» Supplied entries
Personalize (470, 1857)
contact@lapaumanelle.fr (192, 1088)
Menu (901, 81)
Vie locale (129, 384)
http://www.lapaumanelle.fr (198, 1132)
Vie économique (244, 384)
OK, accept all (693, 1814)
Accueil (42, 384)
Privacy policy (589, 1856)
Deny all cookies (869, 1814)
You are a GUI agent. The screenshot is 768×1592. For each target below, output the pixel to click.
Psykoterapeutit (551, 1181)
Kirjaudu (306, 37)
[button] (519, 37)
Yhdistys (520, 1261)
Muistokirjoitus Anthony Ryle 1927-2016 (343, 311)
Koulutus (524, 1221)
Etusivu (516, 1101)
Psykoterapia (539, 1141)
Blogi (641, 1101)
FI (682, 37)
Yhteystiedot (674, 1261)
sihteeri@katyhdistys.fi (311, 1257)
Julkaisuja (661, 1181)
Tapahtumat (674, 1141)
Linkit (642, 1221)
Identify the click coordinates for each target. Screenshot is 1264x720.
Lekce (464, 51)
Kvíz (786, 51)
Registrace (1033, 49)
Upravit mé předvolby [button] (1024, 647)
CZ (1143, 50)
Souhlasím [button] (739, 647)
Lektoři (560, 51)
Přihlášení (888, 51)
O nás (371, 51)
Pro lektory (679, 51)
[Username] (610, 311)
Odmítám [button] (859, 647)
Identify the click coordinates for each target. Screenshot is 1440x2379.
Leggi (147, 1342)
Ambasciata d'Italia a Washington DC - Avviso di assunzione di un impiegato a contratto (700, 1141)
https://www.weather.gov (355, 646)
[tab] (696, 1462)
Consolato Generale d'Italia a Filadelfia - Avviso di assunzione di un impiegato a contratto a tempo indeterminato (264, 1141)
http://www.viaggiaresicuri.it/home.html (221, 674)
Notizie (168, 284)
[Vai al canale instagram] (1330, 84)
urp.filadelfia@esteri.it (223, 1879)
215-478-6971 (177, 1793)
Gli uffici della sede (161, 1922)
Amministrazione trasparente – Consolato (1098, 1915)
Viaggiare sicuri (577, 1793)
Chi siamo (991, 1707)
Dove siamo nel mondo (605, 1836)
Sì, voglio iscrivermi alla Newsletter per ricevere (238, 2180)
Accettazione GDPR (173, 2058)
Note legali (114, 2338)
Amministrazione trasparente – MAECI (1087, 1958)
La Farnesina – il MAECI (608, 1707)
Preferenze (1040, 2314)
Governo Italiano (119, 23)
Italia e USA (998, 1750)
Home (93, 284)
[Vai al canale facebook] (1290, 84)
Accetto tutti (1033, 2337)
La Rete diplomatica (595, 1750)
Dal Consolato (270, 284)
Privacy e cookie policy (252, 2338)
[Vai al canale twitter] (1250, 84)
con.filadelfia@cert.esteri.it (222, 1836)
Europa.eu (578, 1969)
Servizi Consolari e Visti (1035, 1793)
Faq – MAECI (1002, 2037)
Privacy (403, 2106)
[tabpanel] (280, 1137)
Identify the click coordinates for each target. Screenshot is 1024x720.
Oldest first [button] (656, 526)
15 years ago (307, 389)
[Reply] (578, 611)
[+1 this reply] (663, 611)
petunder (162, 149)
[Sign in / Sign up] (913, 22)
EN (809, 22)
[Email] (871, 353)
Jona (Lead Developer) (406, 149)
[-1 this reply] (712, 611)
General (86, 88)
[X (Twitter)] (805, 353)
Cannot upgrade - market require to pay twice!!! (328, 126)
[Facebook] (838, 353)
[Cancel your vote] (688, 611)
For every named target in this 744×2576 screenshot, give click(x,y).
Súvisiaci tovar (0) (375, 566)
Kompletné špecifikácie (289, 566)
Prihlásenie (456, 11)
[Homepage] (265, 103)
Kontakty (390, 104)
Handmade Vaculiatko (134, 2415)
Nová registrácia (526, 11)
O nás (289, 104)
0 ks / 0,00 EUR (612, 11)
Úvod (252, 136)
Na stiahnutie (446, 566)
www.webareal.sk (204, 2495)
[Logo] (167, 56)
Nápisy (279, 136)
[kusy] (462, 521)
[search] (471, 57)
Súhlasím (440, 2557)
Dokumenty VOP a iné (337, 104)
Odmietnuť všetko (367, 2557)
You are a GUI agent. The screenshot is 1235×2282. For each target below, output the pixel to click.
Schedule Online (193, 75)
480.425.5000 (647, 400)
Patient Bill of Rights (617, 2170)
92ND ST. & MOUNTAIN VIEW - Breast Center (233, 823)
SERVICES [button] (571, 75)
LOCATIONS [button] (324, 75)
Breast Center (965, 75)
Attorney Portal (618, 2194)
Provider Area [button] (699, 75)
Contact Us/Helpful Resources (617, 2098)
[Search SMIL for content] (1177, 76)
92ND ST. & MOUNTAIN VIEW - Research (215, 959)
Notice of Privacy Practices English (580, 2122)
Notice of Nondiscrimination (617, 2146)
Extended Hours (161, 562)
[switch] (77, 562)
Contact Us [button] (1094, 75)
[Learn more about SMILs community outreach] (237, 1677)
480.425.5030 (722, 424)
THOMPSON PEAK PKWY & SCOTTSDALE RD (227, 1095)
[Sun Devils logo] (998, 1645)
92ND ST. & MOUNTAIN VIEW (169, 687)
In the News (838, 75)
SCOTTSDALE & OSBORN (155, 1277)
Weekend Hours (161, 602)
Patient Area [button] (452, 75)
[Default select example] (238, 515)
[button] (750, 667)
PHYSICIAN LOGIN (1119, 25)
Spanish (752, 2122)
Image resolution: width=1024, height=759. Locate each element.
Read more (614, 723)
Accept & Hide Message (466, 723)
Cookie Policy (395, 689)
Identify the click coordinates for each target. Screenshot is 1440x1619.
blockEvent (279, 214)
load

» Exercise objective
Quote every one of the lines above word for word, from the first to the last.

» Correct output
Personalize (470, 1857)
contact@lapaumanelle.fr (192, 1088)
Menu (901, 81)
Vie locale (129, 384)
http://www.lapaumanelle.fr (198, 1132)
Vie économique (244, 384)
OK, accept all (693, 1814)
Accueil (42, 384)
Privacy policy (589, 1856)
Deny all cookies (869, 1814)
You are a GUI agent. The screenshot is 768×1592. For each target below, output the pixel to click.
Psykoterapeutit (551, 1181)
Kirjaudu (306, 37)
[button] (519, 37)
Yhdistys (520, 1261)
Muistokirjoitus Anthony Ryle 1927-2016 (343, 311)
Koulutus (524, 1221)
Etusivu (516, 1101)
Psykoterapia (539, 1141)
Blogi (641, 1101)
FI (682, 37)
Yhteystiedot (674, 1261)
sihteeri@katyhdistys.fi (311, 1257)
Julkaisuja (661, 1181)
Tapahtumat (674, 1141)
Linkit (642, 1221)
Identify the click coordinates for each target. Screenshot is 1264x720.
Lekce (464, 51)
Kvíz (786, 51)
Registrace (1033, 49)
Upravit mé předvolby [button] (1024, 647)
CZ (1143, 50)
Souhlasím [button] (739, 647)
Lektoři (560, 51)
Přihlášení (888, 51)
O nás (371, 51)
Pro lektory (679, 51)
[Username] (610, 311)
Odmítám [button] (859, 647)
Identify the click coordinates for each target. Screenshot is 1440x2379.
Leggi (147, 1342)
Ambasciata d'Italia a Washington DC - Avviso di assunzione di un impiegato a contratto (700, 1141)
https://www.weather.gov (355, 646)
[tab] (696, 1462)
Consolato Generale d'Italia a Filadelfia - Avviso di assunzione di un impiegato a contratto a tempo indeterminato (264, 1141)
http://www.viaggiaresicuri.it/home.html (221, 674)
Notizie (168, 284)
[Vai al canale instagram] (1330, 84)
urp.filadelfia@esteri.it (223, 1879)
215-478-6971 (177, 1793)
Gli uffici della sede (161, 1922)
Amministrazione trasparente – Consolato (1098, 1915)
Viaggiare sicuri (577, 1793)
Chi siamo (991, 1707)
Dove siamo nel mondo (605, 1836)
Sì, voglio iscrivermi alla Newsletter per ricevere (238, 2180)
Accettazione GDPR (173, 2058)
Note legali (114, 2338)
Amministrazione trasparente – MAECI (1087, 1958)
La Farnesina – il MAECI (608, 1707)
Preferenze (1040, 2314)
Governo Italiano (119, 23)
Italia e USA (998, 1750)
Home (93, 284)
[Vai al canale facebook] (1290, 84)
Accetto tutti (1033, 2337)
La Rete diplomatica (595, 1750)
Dal Consolato (270, 284)
Privacy e cookie policy (252, 2338)
[Vai al canale twitter] (1250, 84)
con.filadelfia@cert.esteri.it (222, 1836)
Europa.eu (578, 1969)
Servizi Consolari e Visti (1035, 1793)
Faq – MAECI (1002, 2037)
Privacy (403, 2106)
[tabpanel] (280, 1137)
Identify the click coordinates for each target. Screenshot is 1024x720.
Oldest first [button] (656, 526)
15 years ago (307, 389)
[Reply] (578, 611)
[+1 this reply] (663, 611)
petunder (162, 149)
[Sign in / Sign up] (913, 22)
EN (809, 22)
[Email] (871, 353)
Jona (Lead Developer) (406, 149)
[-1 this reply] (712, 611)
General (86, 88)
[X (Twitter)] (805, 353)
Cannot upgrade - market require to pay twice!!! (328, 126)
[Facebook] (838, 353)
[Cancel your vote] (688, 611)
For every named target in this 744×2576 screenshot, give click(x,y).
Súvisiaci tovar (0) (375, 566)
Kompletné špecifikácie (289, 566)
Prihlásenie (456, 11)
[Homepage] (265, 103)
Kontakty (390, 104)
Handmade Vaculiatko (134, 2415)
Nová registrácia (526, 11)
O nás (289, 104)
0 ks / 0,00 EUR (612, 11)
Úvod (252, 136)
Na stiahnutie (446, 566)
www.webareal.sk (204, 2495)
[Logo] (167, 56)
Nápisy (279, 136)
[kusy] (462, 521)
[search] (471, 57)
Súhlasím (440, 2557)
Dokumenty VOP a iné (337, 104)
Odmietnuť všetko (367, 2557)
You are a GUI agent. The screenshot is 1235×2282. For each target below, output the pixel to click.
Schedule Online (193, 75)
480.425.5000 (647, 400)
Patient Bill of Rights (617, 2170)
92ND ST. & MOUNTAIN VIEW - Breast Center (233, 823)
SERVICES [button] (571, 75)
LOCATIONS [button] (324, 75)
Breast Center (965, 75)
Attorney Portal (618, 2194)
Provider Area [button] (699, 75)
Contact Us/Helpful Resources (617, 2098)
[Search SMIL for content] (1177, 76)
92ND ST. & MOUNTAIN VIEW - Research (215, 959)
Notice of Privacy Practices English (580, 2122)
Notice of Nondiscrimination (617, 2146)
Extended Hours (161, 562)
[switch] (77, 562)
Contact Us [button] (1094, 75)
[Learn more about SMILs community outreach] (237, 1677)
480.425.5030 (722, 424)
THOMPSON PEAK PKWY & SCOTTSDALE RD (227, 1095)
[Sun Devils logo] (998, 1645)
92ND ST. & MOUNTAIN VIEW (169, 687)
In the News (838, 75)
SCOTTSDALE & OSBORN (155, 1277)
Weekend Hours (161, 602)
Patient Area [button] (452, 75)
[Default select example] (238, 515)
[button] (750, 667)
PHYSICIAN LOGIN (1119, 25)
Spanish (752, 2122)
Image resolution: width=1024, height=759. Locate each element.
Read more (614, 723)
Accept & Hide Message (466, 723)
Cookie Policy (395, 689)
Identify the click coordinates for each target. Screenshot is 1440x1619.
blockEvent (279, 214)
load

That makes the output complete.